BEGIN Data for processing

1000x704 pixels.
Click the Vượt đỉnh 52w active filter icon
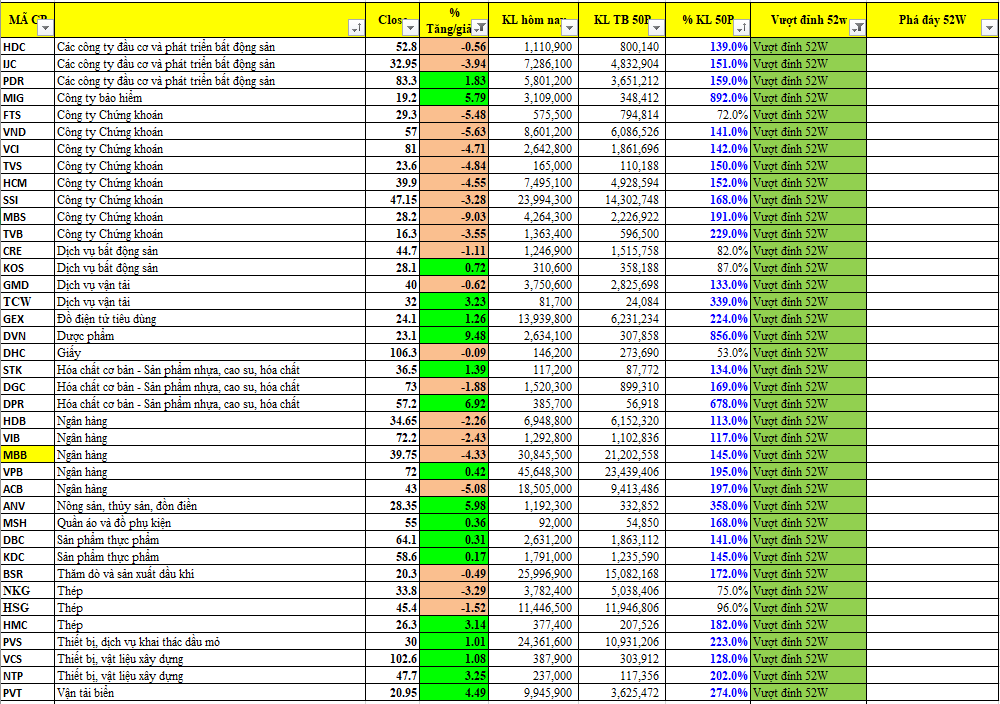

END Data for processing
BEGIN Data for processing

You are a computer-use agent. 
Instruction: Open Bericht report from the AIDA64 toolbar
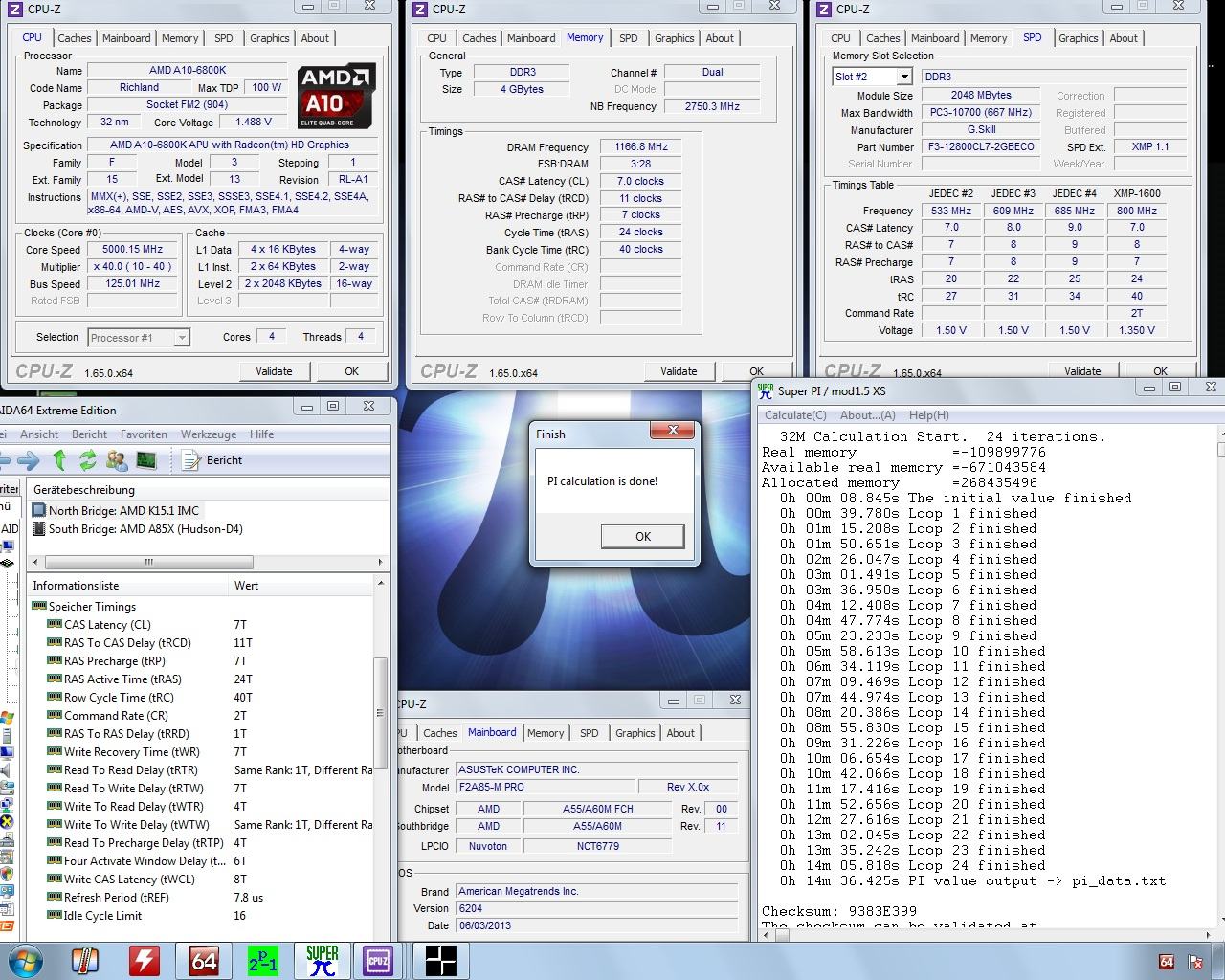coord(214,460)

END Data for processing
BEGIN Data for processing

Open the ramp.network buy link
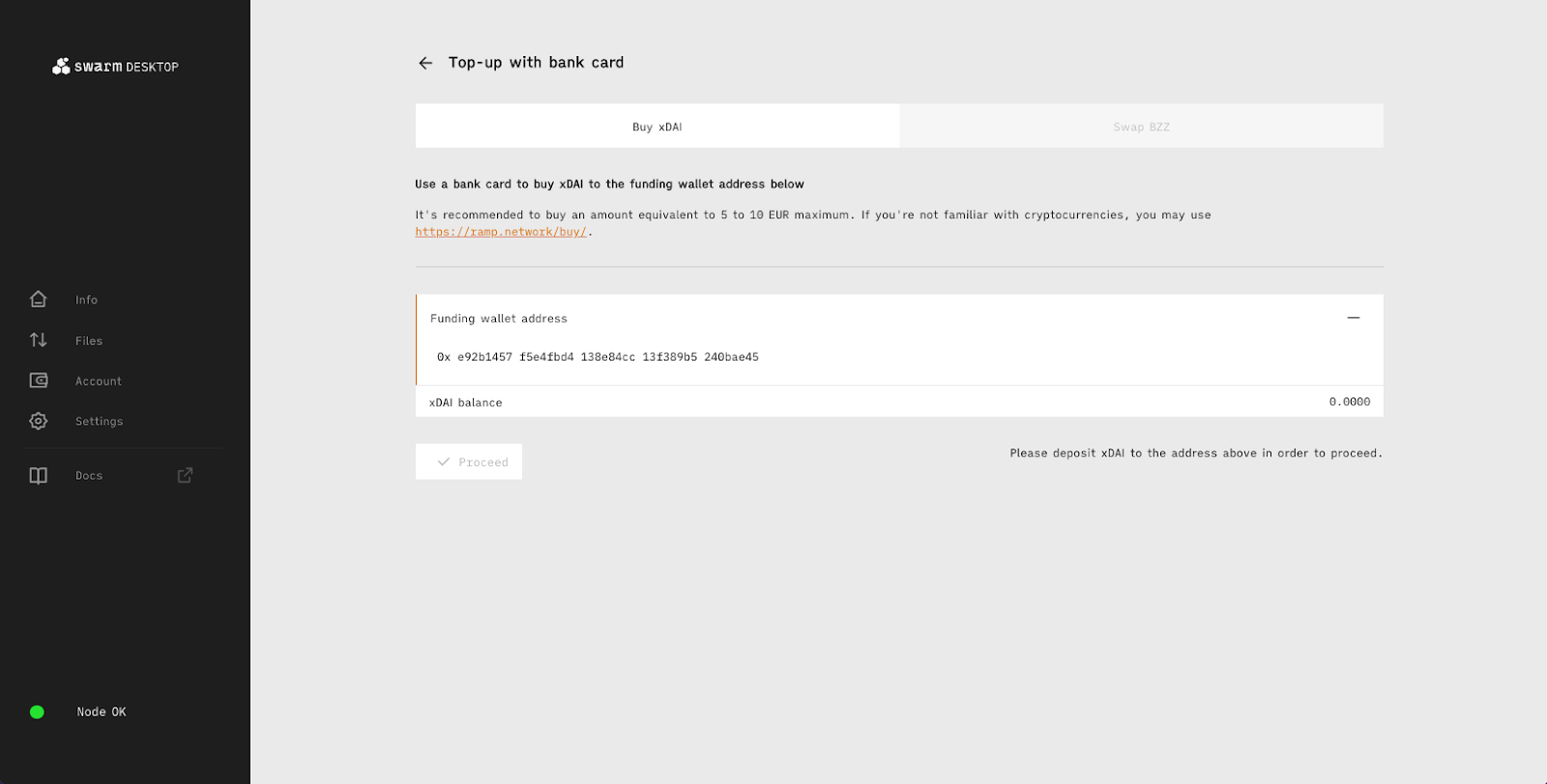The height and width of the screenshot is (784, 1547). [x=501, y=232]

END Data for processing

_Work required_: In the listing above, find the line containing "1000x704 pixels." and the line containing "Click the Vượt đỉnh 52w active filter icon", then repeat those two lines and everything between them exactly.

_Response to this task_:
1000x704 pixels.
Click the Vượt đỉnh 52w active filter icon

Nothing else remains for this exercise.